*Set problem:*
Copy the data starting at the line that contains "This screenshot has height=424, width=576." and ending at the line that contains "(1815, 506)", substituting "menu" for "dropdown" and leaving everything else as it is.

*Supplied records:*
* Start *

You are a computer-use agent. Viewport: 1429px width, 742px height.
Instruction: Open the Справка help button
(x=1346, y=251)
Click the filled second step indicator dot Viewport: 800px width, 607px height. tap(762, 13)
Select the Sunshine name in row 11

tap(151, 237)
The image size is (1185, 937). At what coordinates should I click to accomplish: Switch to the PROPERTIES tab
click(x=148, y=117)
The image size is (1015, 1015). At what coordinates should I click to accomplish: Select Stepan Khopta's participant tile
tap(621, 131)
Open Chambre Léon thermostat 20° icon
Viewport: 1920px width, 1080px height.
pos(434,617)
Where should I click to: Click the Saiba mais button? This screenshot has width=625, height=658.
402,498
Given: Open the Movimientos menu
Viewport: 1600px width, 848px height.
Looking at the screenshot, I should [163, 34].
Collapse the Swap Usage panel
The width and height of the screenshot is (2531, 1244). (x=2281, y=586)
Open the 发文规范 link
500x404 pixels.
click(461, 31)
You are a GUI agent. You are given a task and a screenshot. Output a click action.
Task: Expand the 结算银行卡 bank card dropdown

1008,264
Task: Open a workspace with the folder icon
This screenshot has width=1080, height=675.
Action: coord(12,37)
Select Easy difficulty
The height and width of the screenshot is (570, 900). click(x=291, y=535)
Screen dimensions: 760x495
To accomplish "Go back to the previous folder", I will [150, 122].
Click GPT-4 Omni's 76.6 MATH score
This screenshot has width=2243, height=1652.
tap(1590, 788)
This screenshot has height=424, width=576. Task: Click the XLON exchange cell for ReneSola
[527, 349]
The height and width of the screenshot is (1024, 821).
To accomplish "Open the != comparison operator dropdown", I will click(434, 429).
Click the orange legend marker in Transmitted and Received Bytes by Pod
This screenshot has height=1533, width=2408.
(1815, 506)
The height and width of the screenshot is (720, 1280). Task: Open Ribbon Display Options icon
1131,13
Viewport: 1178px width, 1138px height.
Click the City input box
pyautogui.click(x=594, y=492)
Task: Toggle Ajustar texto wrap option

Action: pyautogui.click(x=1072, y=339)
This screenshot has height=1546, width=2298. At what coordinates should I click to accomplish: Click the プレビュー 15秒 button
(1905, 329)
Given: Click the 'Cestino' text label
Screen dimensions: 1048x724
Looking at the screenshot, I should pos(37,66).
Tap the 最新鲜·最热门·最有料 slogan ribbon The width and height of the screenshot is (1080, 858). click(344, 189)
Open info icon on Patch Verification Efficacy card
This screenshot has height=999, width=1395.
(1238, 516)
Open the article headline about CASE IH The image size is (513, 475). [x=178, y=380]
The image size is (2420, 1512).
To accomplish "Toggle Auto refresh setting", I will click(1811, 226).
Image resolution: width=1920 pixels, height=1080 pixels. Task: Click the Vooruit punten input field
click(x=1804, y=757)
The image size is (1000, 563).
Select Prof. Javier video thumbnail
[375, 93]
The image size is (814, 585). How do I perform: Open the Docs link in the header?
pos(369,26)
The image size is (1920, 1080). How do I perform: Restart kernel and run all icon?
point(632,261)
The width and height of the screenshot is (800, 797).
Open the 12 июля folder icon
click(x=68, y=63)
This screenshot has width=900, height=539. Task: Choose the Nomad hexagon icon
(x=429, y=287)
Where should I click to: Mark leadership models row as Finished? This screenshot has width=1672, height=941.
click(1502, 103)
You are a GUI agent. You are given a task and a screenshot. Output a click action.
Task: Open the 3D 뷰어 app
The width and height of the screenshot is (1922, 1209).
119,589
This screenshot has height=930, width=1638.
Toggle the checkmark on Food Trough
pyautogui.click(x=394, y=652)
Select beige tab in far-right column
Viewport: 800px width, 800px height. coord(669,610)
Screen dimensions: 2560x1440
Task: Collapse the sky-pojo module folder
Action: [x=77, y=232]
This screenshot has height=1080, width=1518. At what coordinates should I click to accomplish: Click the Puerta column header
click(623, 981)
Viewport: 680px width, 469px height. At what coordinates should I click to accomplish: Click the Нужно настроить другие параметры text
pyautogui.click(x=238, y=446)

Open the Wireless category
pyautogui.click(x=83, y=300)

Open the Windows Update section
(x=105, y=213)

* End *

*Result of this exercise:*
This screenshot has height=424, width=576. Task: Click the XLON exchange cell for ReneSola
[527, 349]
The height and width of the screenshot is (1024, 821).
To accomplish "Open the != comparison operator menu", I will click(434, 429).
Click the orange legend marker in Transmitted and Received Bytes by Pod
This screenshot has height=1533, width=2408.
(1815, 506)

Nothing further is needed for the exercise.